The structure of the international drug trade again changed in the 1960s and 1970s as demand for marijuana surged in the 1960s and for cocaine in the 1970s and 1980s.

As traffickers became more sophisticated and demand increased, the U.S. Government declared a War on Drugs in June 1971. And while the United States devoted more resources to eradication, interdiction, and the extradition of traffickers, the level of drug violence in Latin America and the U.S. surged dramatically. This violence was one of the most tragic, unintended outcomes of American anti-drug efforts.

By 1975, the epicenter of marijuana production shifted from long-dominant Mexico to Colombia, spurred on by a sharp rise in demand for marijuana in the U.S. After constant prodding by the U.S., the Mexican government initiated Operation Condor in 1975—cracking down on opium and marijuana production and distribution in the northwestern Mexican states of Chihuahua, Durango, and Sinaloa. The United States locked down the Mexican border while the Mexican state launched a campaign against its domestic producers.

These policies inadvertently offered Colombian traffickers an opportunity to seize the marijuana market. By the end of 1970s, Colombia owned seventy percent of the marijuana reaching the United States from abroad.

Colombia had a long history at the heart of regional contraband trade and smuggling.
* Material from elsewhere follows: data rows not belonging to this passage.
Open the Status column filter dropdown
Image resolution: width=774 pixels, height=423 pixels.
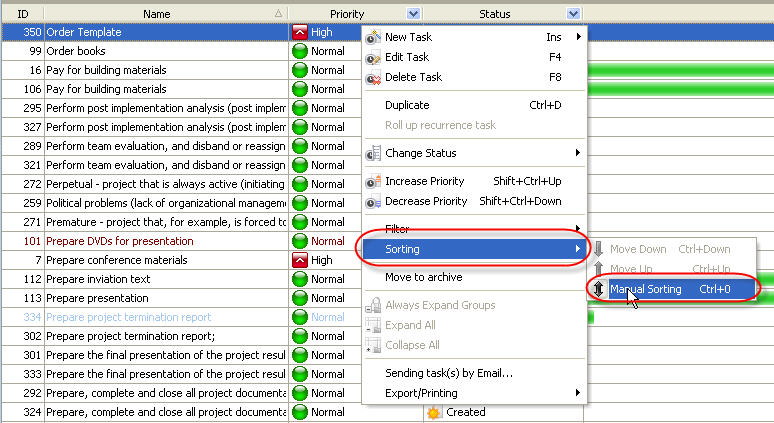point(573,14)
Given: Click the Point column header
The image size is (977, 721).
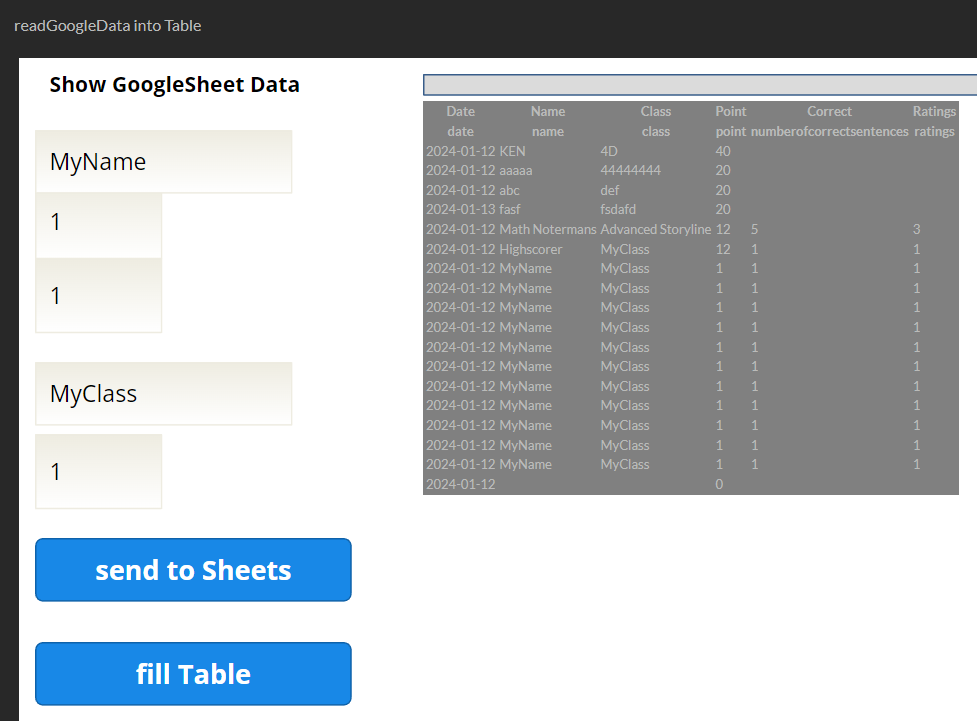Looking at the screenshot, I should (730, 111).
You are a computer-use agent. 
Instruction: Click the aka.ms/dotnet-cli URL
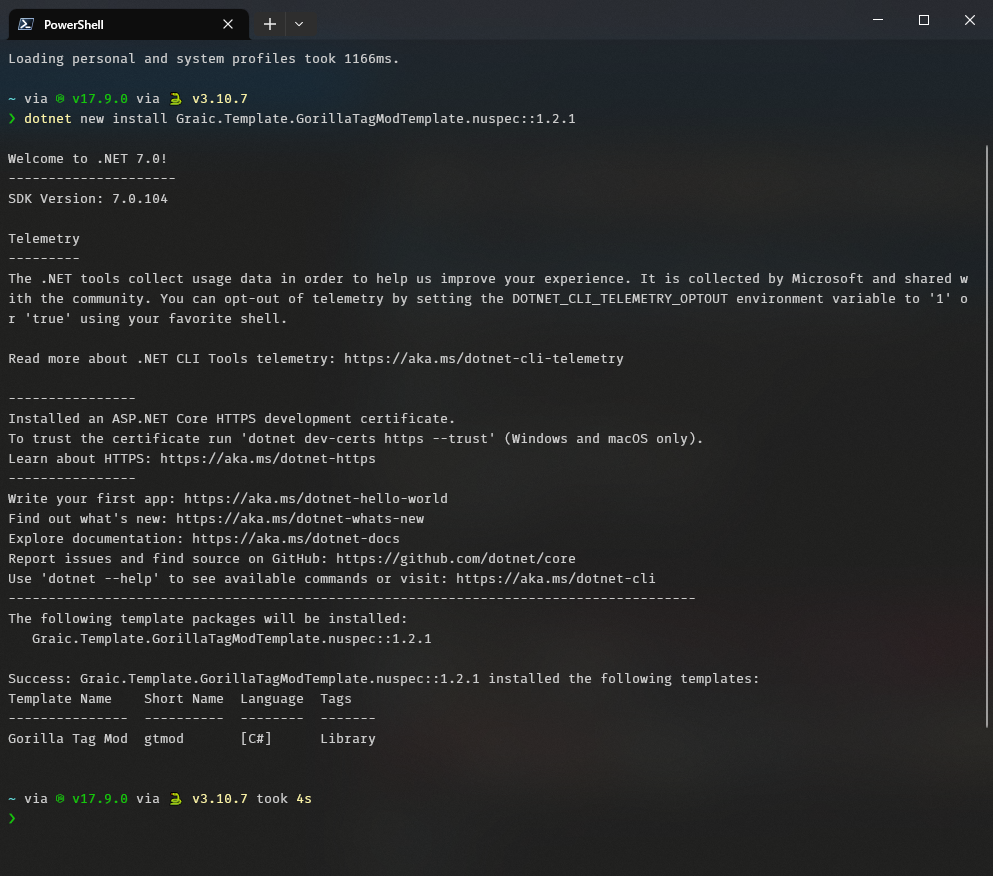(555, 579)
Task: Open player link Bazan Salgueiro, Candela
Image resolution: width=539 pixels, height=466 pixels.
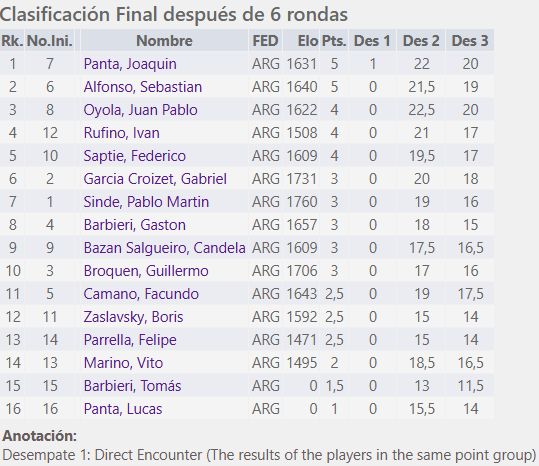Action: (x=164, y=248)
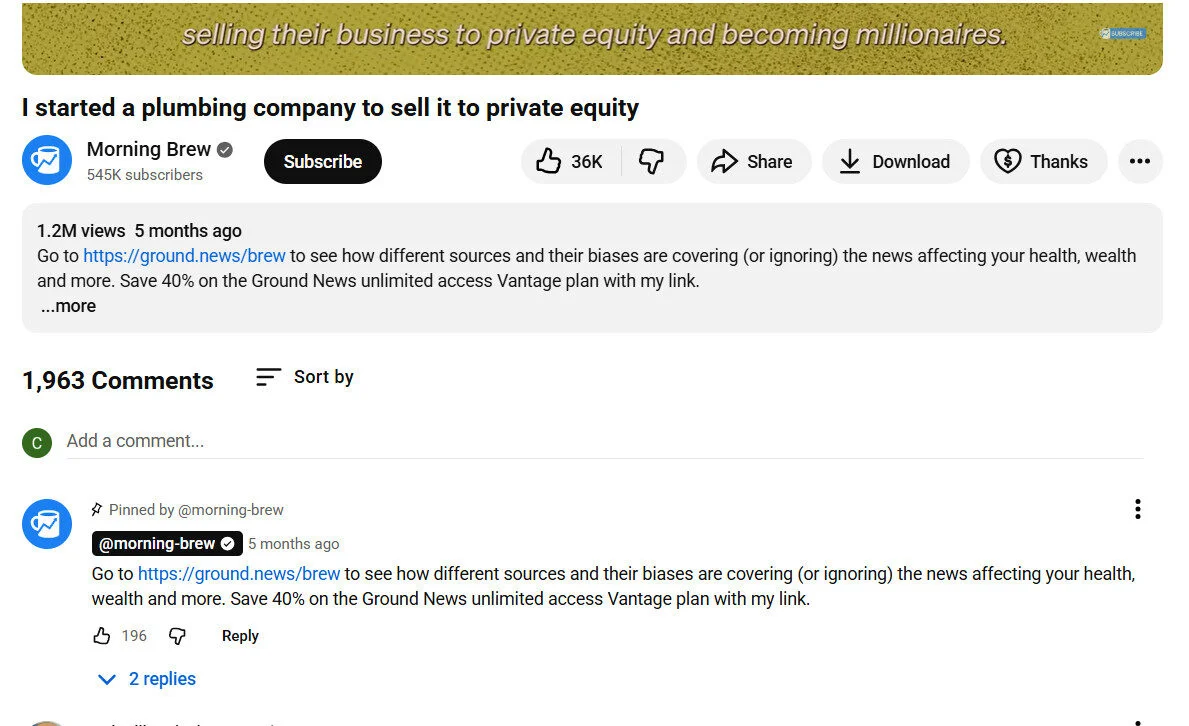
Task: Show the 2 replies under pinned comment
Action: (146, 678)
This, and a tradition of tremendous political instability, contributed to its ascension to the global apex of the trafficking of illicit drugs. Fabulous inequality of the national wealth coupled with the success of the Cuban Revolution to inspire entrenched guerilla warfare. There were an estimated 12,000 to 15,000 guerilla combatants in Colombia by late 1980s. Left-wing violence produced right-wing responses, with a great expansion in the 1980s, with some 138 organizations, some of which contained retired and active military personnel. Violence became part and parcel of political life.

The marijuana trafficking complex proved critically important for the local economy in Colombia. Between 30,000 and 50,000 small farmers along Colombia's Atlantic coast relied on marijuana cultivation. The system also included as many as 50,000 additional seasonal workers, traffickers, security, financiers, and others.

New moneyed drug elites married into local prominent families, attempted to bribe officials at all levels, and bought up legitimate businesses to launder cash. Unfortunately, as production and profits surged, so did the violence as police and judicial institutions waned.

Cocaine distribution followed the networks established for the marijuana trade. Here, political events in Chile also pushed the drug trade to Colombia. Chile became an important smuggling corridor after cocaine production in Peru was criminalized and Bolivia emerged as a center of coca production in the 1950s. Trade grew until the army, led by Augusto Pinochet, overthrew Salvador Allende in September 1973.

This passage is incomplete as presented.